All of the four had previously worked for a security firm based in Naas, Co Kildare, called Integrated Risk Management Services Ltd (I-RMS). It is best known for having provided security at Shell’s controversial Corrib gas pipeline in Co Mayo in recent years.
The contracts of many security workers at the Mayo site expired last October because security was scaled back when construction ceased.
Mr Dwyer and the three men he travelled to Bolivia with were out of work in October and decided to go to Bolivia the next month for the bodyguard course.

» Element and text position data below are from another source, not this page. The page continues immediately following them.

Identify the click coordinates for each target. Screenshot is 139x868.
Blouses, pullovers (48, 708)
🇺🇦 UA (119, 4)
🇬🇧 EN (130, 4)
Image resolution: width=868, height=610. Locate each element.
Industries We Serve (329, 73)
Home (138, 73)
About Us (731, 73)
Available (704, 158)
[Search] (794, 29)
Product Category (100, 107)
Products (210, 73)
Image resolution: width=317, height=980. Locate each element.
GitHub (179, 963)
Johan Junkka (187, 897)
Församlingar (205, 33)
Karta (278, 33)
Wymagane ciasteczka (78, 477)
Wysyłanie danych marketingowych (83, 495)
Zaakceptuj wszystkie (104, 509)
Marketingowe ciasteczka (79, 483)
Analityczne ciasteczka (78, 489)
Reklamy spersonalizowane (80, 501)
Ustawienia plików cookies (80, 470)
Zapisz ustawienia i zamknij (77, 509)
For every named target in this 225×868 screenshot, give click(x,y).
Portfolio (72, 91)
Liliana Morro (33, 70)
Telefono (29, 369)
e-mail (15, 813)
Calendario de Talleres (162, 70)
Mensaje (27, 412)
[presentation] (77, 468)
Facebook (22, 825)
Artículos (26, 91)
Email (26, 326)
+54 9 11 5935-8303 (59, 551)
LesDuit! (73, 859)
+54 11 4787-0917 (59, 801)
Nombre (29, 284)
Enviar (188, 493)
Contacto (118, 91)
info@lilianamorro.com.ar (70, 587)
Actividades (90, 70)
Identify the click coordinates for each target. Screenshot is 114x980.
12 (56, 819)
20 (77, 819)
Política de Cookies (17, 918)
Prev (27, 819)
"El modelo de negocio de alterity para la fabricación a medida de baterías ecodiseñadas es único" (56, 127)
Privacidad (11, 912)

I-RMS confirmed in a statement to The Irish Timesthat Mr Dwyer had worked for the company. It said he was employed as a security guard at the Corrib gas construction site from March to mid-October last year after answering a Fás employment advert.
I-RMS said he had been working as a pub doorman when he joined them. The firm hired him after a full Garda check and after examining his Private Security Authority of Ireland licence.
The statement described him as a “focused student” who worked to pay his way through college at Galway-Mayo Institute of Technology, from which he graduated as a construction engineer. His employment ended with them on October 20th last.
There is no suggestion whatever that I-RMS organised the men’s trip to Bolivia.